Flavor of the Month (1937)
Bapopik at AOL.COM
Bapopik at AOL.COM
Mon Dec 16 15:49:39 UTC 2002
Greetings from the Library of Congress.
G.O.P.--I don't know what went wrong when I checked the WASHINGTON POST the first time. I knew I did something wrong. I was going to re-check it and I found those same few 1882 "G.O.P." Fred Shapiro beat me to it by a few minutes. I hate that guy.
The "grand old party" was applied to the _Democratic_ party. The initialism "G.O.P." become popular after 1881 or so's "G.O.M."--for Gladstone, the grand old man. I have to revise the whole thing into a paper, but I'll wait until PUCK and LIFE (both comic but very political magazines) full text becomes available on the American Periodical Series online.
FLAVOR OF THE MONTH--OED has 1946?
14 April 1937, WASHINGTON POST, pg. 13 ad:
"I wish we could buy ice cream like this!"
(...) P. S.--Have you tasted Buttered Pecan Ice Cream? It's the Sealtest "Flavor of the Month."
_Southern Dairies Ice Cream_
JALAPENO--The first WASHINGTON POST hit is 20 December 1896, pg. 10, about people from Jalapa, Mexico. The first relevant hit, "D. C. Cooking Goes Cosmopolitan," is 9 November 1951, pg.
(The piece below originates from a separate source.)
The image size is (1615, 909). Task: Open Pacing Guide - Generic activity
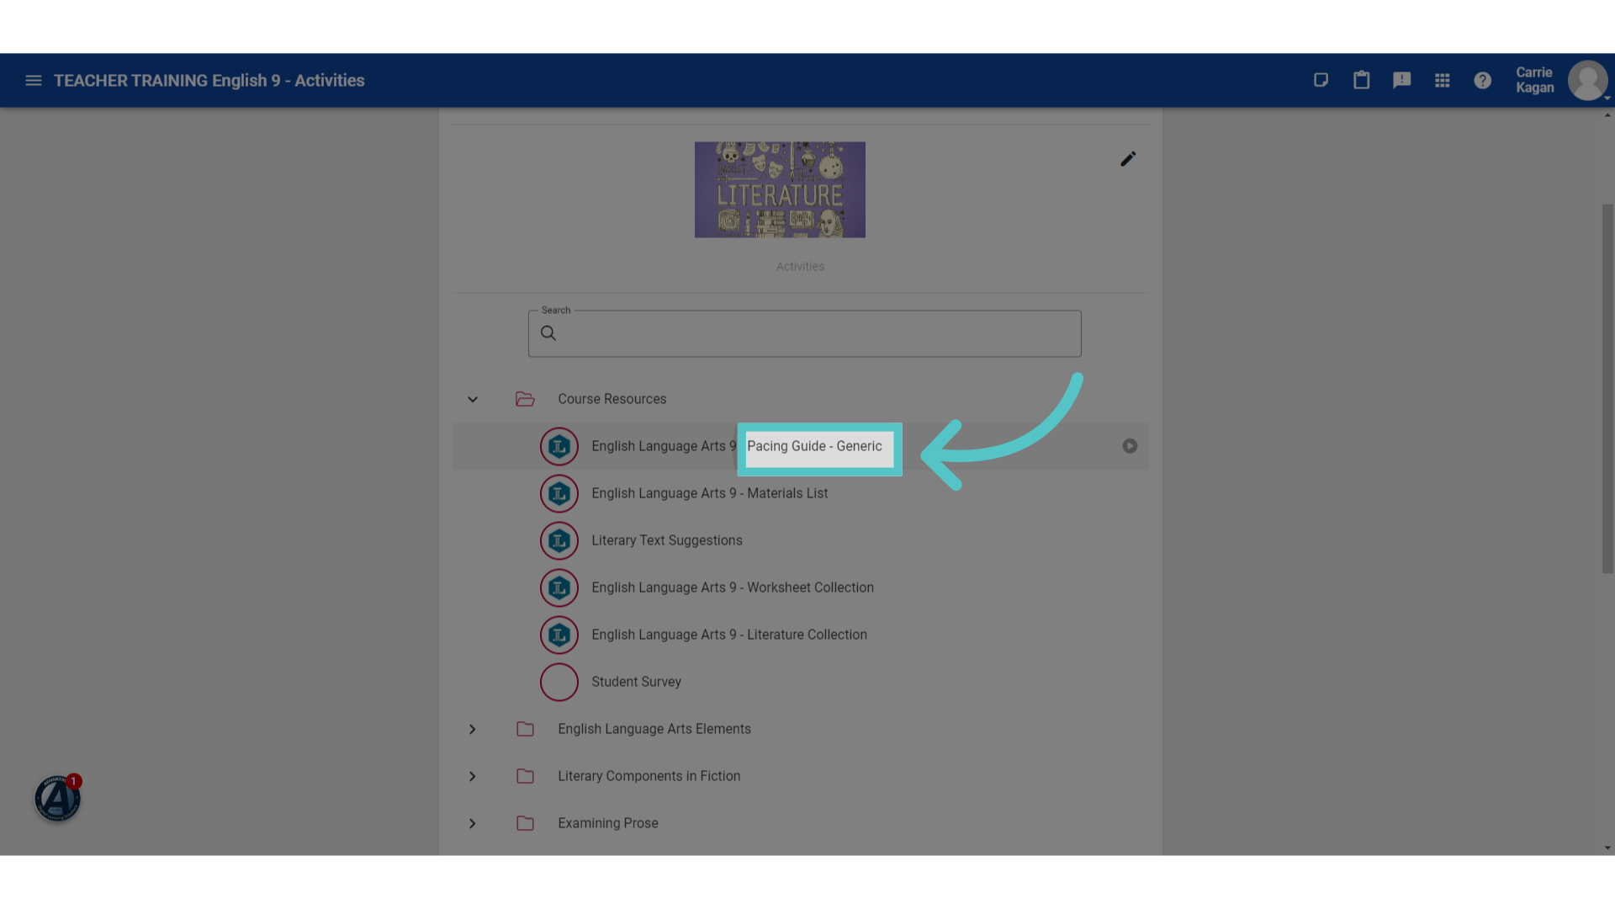814,446
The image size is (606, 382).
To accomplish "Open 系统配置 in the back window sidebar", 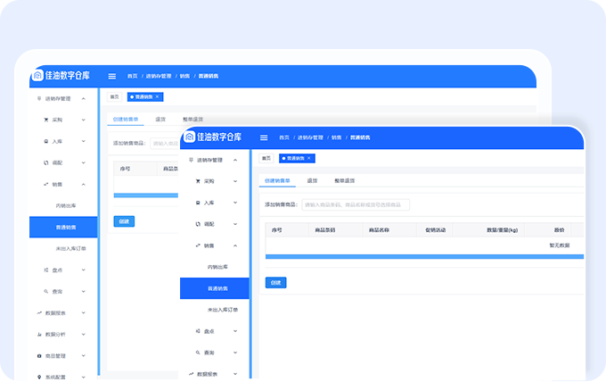I will click(54, 377).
C1.
PORTOBELLO MUSHROOMS--I went crazy looking for pre-1981 hits for this in some databases. I used portobello/portobella/portabella/portabello. Google has a large number of hits for all four. The NEW YORK TIMES had 1985 at the earliest, and the WASHINGTON POST isn't any better. There's a publication by the American Mushroom Institute (AMI) that probably has it, but OCLC Worldcat says that's in the Trademark Office and I don't feel like walking all over town today.
PAD THAI--The first WASHINGTON POST hit is 14 May 1978, pg. SM38, in a review of the Siam Inn restaurant.
POZOLE--
9 February 1941, WASHINGTON POST, pg. ?:
In Guadalajara the native dish is "pozole," made with corn, meat and chili sauce.
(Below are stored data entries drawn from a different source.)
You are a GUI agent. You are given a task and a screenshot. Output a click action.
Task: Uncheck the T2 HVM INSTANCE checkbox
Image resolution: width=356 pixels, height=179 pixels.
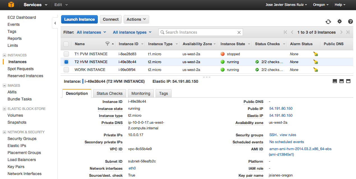click(x=66, y=62)
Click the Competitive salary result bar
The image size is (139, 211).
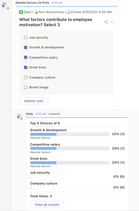70,148
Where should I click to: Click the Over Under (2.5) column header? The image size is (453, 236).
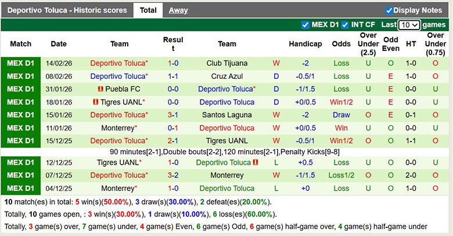coord(368,44)
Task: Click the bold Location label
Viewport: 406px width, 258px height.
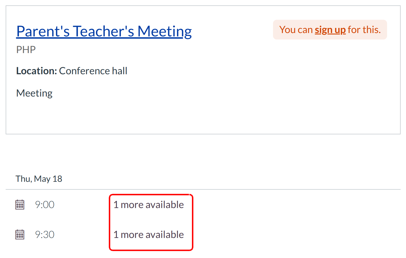Action: pyautogui.click(x=36, y=71)
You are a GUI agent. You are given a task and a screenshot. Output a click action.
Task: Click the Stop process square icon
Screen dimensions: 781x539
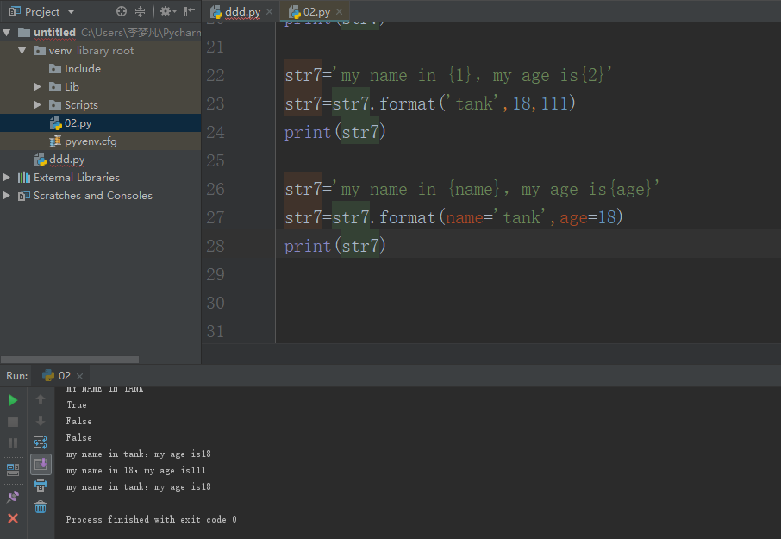click(x=13, y=422)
23 July 1950, WASHINGTON POST, pg. 59:
Pozole soup, traditional around Guadalajara, is a hog's head soup with cacahuazintle, dried sweet corn with dark blue or black kernels.
BLIMP--Someone asked me about this. No real early hits, but a mega-ton of bad "hits," like "bump."
EVANS DIGITAL FROM AMERICAN ANTIQUARIAN SOCIETY--The librarian here (the one who gave me the WASHINGTON POST secret password) hasn't heard of it. They don't have it yet.